Secondly, I did not come late to the party to be “fashionable.” Ignoring arrival guidelines is not a game I play. Unfortunately, a rather dramatic occurrence took place just as I was heading out to the car (the specifics of which I am afraid for both legal and moral reasons I cannot detail to any outside parties at the moment), and I was forced to immediately deal with this crisis. If anything, I’d have thought Alice would have been thanking me for giving her the gift of my presence at all, as god knows (and several other guests testified) that it was a dreadfully tired event before I showed up. But some people are just like that.

As we are nearing the holiday season, no doubt all of our calendars will soon be filling up with invites to parties and requests from the headmaster of the local boys’ school to dress as Mrs Claus (for the school’s Christmas pageant, I presume). Here are a few tips to help get you through this busy time:

  • It is important to be prompt for any engagement, for good manners are the backbone of any social occasion. But do keep this suggestion in perspective.
  • Take a gift, even if your hosts request no gifts. In fact, especially if they request no gifts. They only do this to look humble or “environmentally conscious,” but the cold, hard truth is that everyone likes prezzies, no matter how frivolous, wasteful or damaging to Mother Earth they may be. Hosts should be forced to acknowledge this fact.
  • Never be the first or last to leave the party.
  • Mingle with as many different people as you can tolerate but never ever allow yourself to be photographed with strangers.
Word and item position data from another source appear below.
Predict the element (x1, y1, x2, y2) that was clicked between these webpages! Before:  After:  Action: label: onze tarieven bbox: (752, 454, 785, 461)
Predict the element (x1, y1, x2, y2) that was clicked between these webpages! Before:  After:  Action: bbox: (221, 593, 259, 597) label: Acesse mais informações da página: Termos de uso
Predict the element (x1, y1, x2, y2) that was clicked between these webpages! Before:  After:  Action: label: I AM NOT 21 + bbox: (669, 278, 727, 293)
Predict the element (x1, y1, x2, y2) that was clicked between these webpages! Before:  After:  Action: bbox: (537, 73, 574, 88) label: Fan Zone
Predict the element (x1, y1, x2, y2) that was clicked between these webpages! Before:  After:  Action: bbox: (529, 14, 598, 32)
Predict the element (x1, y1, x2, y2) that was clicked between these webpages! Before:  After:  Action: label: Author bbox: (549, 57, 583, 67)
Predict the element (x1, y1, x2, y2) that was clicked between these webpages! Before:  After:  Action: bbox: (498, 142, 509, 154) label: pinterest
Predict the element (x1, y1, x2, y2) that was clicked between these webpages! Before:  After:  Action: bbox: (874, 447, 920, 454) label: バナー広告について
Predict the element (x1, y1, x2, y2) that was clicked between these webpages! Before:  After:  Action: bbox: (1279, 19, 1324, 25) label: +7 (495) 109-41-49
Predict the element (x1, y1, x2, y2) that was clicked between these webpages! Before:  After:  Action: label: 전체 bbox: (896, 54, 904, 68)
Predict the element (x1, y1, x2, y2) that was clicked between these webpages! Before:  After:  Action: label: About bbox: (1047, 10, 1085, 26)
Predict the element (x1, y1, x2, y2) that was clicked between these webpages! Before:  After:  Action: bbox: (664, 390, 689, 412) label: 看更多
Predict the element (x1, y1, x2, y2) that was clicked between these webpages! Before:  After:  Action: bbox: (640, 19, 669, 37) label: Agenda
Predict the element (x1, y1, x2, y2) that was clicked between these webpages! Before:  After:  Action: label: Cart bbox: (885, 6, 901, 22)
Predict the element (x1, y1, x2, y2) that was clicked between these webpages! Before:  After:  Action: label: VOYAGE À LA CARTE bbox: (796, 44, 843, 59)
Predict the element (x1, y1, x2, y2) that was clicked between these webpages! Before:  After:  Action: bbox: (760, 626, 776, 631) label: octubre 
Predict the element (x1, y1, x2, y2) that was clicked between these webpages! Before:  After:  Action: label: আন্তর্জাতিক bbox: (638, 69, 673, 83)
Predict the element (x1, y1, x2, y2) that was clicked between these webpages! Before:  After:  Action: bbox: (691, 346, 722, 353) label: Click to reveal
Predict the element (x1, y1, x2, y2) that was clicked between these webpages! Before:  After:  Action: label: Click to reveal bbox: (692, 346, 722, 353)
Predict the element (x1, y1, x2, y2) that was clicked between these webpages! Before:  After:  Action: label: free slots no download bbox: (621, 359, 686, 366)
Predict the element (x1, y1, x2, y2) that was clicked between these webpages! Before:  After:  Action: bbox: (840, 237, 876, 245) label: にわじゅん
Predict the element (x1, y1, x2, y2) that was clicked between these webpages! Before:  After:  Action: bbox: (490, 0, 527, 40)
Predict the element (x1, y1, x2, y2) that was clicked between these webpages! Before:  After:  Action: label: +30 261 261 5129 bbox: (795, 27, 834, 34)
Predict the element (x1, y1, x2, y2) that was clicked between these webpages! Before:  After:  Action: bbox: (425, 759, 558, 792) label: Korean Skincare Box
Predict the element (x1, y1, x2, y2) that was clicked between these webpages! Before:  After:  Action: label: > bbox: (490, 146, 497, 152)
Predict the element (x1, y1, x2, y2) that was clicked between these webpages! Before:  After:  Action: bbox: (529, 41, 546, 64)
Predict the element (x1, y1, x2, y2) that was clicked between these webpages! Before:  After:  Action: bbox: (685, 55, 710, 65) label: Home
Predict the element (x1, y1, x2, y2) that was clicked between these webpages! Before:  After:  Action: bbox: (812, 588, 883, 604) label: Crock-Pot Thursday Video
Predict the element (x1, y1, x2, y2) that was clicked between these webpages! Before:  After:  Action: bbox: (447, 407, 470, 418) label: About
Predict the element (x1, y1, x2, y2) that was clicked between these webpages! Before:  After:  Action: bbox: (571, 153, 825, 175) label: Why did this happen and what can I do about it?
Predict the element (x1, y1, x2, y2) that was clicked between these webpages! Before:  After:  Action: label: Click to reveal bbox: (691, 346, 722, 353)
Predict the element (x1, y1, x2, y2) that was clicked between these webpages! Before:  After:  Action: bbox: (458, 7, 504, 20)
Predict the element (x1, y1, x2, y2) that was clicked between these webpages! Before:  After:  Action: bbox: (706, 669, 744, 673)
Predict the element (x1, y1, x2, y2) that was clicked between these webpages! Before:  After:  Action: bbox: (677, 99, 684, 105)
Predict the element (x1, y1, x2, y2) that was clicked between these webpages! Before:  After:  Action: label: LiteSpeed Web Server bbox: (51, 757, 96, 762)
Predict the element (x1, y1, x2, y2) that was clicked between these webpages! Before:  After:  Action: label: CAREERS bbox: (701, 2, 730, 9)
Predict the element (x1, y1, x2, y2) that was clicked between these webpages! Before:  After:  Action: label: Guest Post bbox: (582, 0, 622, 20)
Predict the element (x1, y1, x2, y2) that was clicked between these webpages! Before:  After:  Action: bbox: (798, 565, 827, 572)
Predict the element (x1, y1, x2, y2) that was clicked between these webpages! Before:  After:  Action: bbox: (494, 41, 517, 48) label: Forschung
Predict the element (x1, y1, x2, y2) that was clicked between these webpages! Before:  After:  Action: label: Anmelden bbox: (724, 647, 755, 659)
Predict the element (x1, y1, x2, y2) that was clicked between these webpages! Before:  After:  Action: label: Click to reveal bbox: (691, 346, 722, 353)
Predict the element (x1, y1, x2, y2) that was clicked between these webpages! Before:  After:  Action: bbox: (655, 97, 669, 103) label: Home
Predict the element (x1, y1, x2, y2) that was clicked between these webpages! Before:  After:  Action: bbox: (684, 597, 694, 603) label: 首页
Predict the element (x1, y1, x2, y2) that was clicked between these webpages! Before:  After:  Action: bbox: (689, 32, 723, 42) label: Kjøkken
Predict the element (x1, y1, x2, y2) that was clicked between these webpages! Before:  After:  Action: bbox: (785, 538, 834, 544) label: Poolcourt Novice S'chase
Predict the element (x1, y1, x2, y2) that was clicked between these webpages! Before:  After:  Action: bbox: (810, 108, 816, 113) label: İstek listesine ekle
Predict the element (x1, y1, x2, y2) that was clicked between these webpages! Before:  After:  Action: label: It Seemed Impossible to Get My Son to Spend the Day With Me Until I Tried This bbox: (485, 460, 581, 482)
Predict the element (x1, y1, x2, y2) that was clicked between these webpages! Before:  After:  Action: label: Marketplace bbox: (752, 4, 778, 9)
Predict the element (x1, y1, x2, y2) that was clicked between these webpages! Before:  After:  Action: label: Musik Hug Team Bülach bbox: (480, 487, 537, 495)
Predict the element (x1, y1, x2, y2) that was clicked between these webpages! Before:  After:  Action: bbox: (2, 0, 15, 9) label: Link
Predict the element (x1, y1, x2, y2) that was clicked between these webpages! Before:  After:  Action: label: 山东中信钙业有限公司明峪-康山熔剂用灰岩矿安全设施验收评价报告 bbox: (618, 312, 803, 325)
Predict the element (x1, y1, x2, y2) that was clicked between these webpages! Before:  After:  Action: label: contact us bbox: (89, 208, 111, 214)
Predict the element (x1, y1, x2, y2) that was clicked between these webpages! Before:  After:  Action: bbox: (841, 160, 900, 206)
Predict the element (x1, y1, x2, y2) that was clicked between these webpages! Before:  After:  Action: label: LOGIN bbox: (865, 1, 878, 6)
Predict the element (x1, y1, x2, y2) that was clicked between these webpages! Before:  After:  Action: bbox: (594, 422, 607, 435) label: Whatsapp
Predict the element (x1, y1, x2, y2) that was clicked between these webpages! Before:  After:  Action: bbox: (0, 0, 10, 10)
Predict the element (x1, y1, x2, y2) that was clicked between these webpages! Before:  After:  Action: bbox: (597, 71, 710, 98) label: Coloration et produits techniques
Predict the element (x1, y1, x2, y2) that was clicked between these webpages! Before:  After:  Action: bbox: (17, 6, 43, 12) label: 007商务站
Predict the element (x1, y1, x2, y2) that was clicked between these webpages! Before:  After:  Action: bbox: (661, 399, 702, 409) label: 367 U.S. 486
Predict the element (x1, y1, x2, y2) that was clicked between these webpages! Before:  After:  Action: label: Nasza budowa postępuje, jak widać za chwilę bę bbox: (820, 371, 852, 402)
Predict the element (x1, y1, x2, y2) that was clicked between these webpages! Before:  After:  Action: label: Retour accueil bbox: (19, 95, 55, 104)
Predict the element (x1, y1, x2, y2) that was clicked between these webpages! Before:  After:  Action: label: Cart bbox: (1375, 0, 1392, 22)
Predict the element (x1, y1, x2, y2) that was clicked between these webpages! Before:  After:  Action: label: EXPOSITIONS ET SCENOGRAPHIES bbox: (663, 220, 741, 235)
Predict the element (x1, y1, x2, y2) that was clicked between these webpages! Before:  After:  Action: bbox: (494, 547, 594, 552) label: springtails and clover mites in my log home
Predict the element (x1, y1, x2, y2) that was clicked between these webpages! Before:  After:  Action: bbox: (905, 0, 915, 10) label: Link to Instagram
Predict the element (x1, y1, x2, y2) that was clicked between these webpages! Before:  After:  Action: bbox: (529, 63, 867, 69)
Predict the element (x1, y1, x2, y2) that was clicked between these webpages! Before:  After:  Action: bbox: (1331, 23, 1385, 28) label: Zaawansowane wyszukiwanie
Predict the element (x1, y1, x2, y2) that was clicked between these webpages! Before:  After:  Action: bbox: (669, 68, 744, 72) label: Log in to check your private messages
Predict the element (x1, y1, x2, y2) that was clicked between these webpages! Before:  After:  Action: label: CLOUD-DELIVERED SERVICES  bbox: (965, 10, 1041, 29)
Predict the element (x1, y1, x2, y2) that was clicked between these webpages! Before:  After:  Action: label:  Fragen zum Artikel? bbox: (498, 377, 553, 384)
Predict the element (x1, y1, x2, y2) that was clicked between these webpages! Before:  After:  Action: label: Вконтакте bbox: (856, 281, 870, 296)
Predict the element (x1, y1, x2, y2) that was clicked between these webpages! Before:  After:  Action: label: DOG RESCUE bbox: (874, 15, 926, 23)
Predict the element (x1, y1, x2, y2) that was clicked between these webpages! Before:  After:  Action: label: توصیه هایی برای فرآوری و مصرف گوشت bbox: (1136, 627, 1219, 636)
If you do, you can guarantee said photograph will be stuck into Round Robin letters and the thought of that is so upsetting that it still turns my stomach eight years later.
  • If more than two dozen ex-lovers are also at the party, keep your stay to under thirty minutes.

Finally, please let me advise that if you are the one hosting the get-together, it’s important to remember two things: be grateful I came in the first place and don’t dress like a whore.